According to the Bureau’s IPEGs, an ‘entry-split’ settlement, pursuant to which generic firms enter the market on or before patent expiry, will not pose an issue under the Act. In other words, the Bureau is generally not concerned with settlements that specify a market entry date for a generic company that is on or before the expiry date of the patent and in which the generic company does not receive any other consideration.

However, a settlement pursuant to which the generic company enters the market on or before patent expiry and that includes a payment to the generic company, may be reviewed under section 90.1 of the Act or, in cases involving a potential abuse of dominance, section 79. The Bureau will generally not review a settlement under section 45 unless it is a ‘sham’ or it extends beyond the exclusionary potential of the patent by delaying generic entry past the date of patent expiry or by restricting competition for products unrelated to the patent in question. For further information, see section 7.3 of the Bureau’s IPEGs.

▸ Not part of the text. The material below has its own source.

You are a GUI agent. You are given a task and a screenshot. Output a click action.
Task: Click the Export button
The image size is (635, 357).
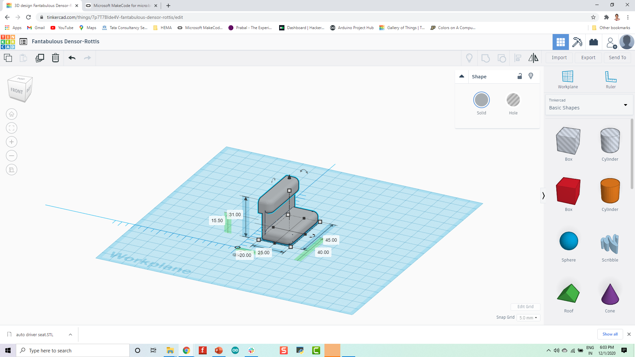pyautogui.click(x=588, y=57)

Joint communications and lobbying

To what extent can joint communications or lobbying actions be anticompetitive?

Competitors are not, per se, prohibited from engaging in joint communications or lobbying, but should exercise caution when doing so. The Bureau publishes a pamphlet that includes dos and don’ts for trade associations and their members. Among other things, trade associations and their members should:

  • use a third party to collect and disseminate information;
  • disseminate information in aggregated form;
  • ensure that measures are in place to prevent the disclosure of competitively sensitive information to or between individual association members; and
  • discourage private meetings between competitors under the pretext of association meetings.

Trade associations should not:

  • coerce members into sharing information or data (either directly or through use of unreasonable disciplinary measures);
  • set unreasonable or arbitrary criteria for membership such that certain competitors (or categories thereof) are excluded;
  • discriminate or impose sanctions against firms that do not adhere to rules regarding competitively important considerations;
  • engage in any form of price setting;
  • restrict advertising; or
  • use standard setting to artificially provide some competitors (actual or potential) with a competitive advantage over others.

Members of trade associations must, of course, refrain from communicating competitively sensitive information with one another, either at association meetings or related social events.

Public communications

To what extent may public communications constitute an infringement?

Generally, public communications will not constitute an infringement of competition law unless they, for example, constitute price signalling to competitors or they communicate planned market behaviours that could lead to coordinated actions by competitors within the market. If a public communication is made for the purposes of promoting a business interest and contains a statement that is false or misleading, that could pose issues under the misleading advertising provisions of the Act.

Exchange of information

Are anticompetitive exchanges of information more likely to occur in the pharmaceutical sector given the increased transparency imposed by measures such as disclosure of relationships with HCPs, clinical trials, etc?

Not necessarily, though competitors should be sure not to disclose competitively sensitive information to one another in the context of such disclosures, either directly or through intermediaries such as HCPs.